In Eagle Ford shale completions, which typically rely on limited-entry principles, the distribution of fluid flow is a function of fracture initiation and propagation pressure, differential pressure on perforations, and net pressure of the stimulation treatment. New injection-evaluation and logging techniques demonstrated the possibility of significant variations in fracture-gradient anisotropy and formation fluid-flow distribution over the intervals of horizontal wells. Recently, several operators in the Eagle Ford play revised their completion strategy and decided to increase differential pressure on perforations by reducing the number of perforation clusters per stimulation stage. This approach requires a larger number of wireline interventions to place the additional necessary bridge plugs and is accompanied by longer subsequent coiled-tubing milling operations. A solution was needed to increase the number of perforations being stimulated without increasing the complexity of operations, the associated time, and the costs.

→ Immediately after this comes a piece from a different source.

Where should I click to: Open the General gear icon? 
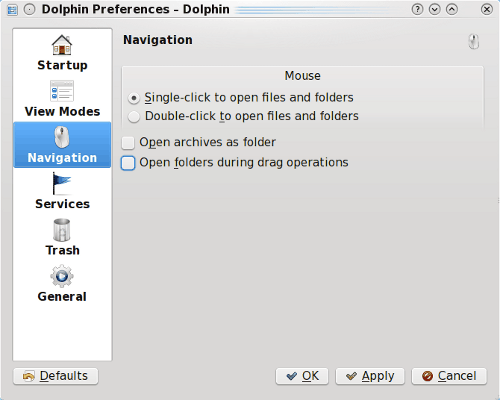[62, 276]
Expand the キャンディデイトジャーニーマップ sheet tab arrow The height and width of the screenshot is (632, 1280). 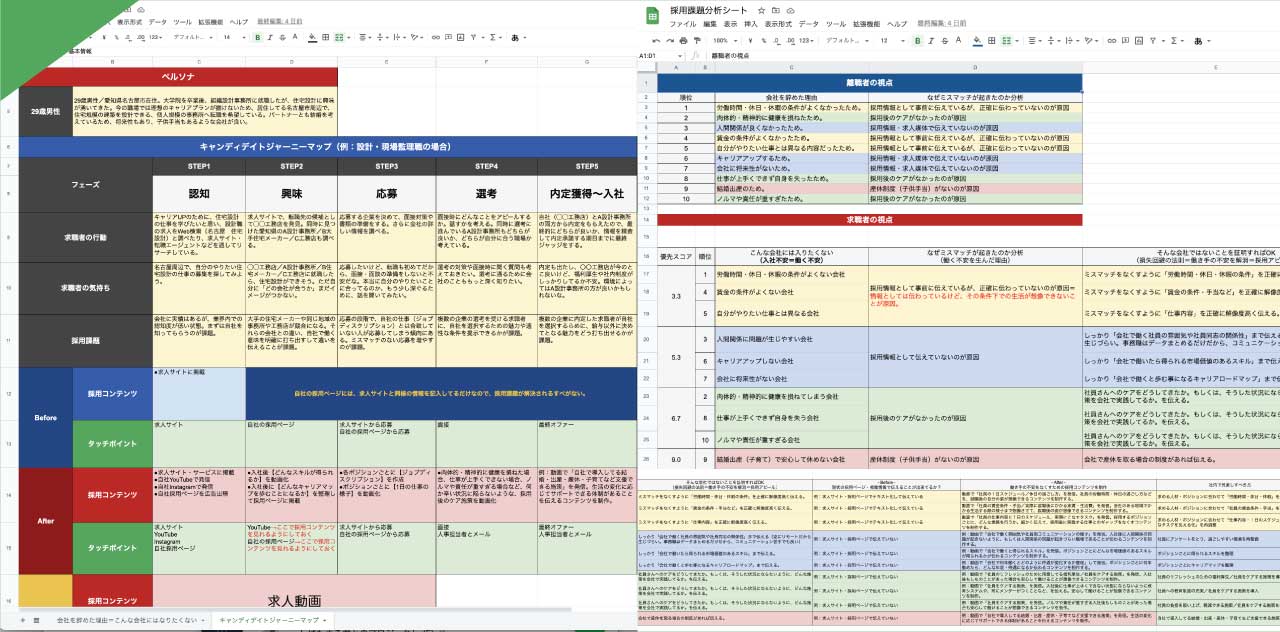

Increasing Contact, Not Operational Complexity

Chemical diversion has been proposed as a cost-effective and faster alternative to mechanical techniques for isolating perforations and forcing fluids into previously unstimulated portions of the reservoir. Numerous materials (e.g., benzoic acid flakes, rock salt, fracturing balls, and rubber-coated neoprene balls) are commercially available for this purpose, but none was found to provide reliable diversion.

The sequenced fracturing technique described here introduces a composite fluid that temporarily plugs zones that were previously stimulated and diverts fluids to understimulated regions. The composite fluid overcomes the limitations of traditional chemical diverters by coupling degradable particles of a wide size distribution.

The result of the composite fluid is a low-permeability plug delivered downhole at high concentration and requiring only a minimum amount of material to generate diversion. The development of the composite fluid relied on a series of laboratory experiments.

Laboratory Tests

To optimize the particle-size distribution, a laboratory setup that comprised a syringe connected to a slot with a width of 8–16 mm was used (Fig. 1). The slot was equipped with a sieve with openings smaller than the diameter of the largest particles but larger than the diameter of any other particles in the tested blends. Once the material is placed downhole, it is important that it maintain its plugging ability for the entire time required to complete a fracturing stage. Tests were conducted to verify that the solid material meets this requirement (please see the complete paper for details of these tests). In none of the experimental cases was displacement or extrusion of the polymer mass through the slot observed, which is a valid indicator of plug stability. No water leak or bypasses through the plug were observed during experiments.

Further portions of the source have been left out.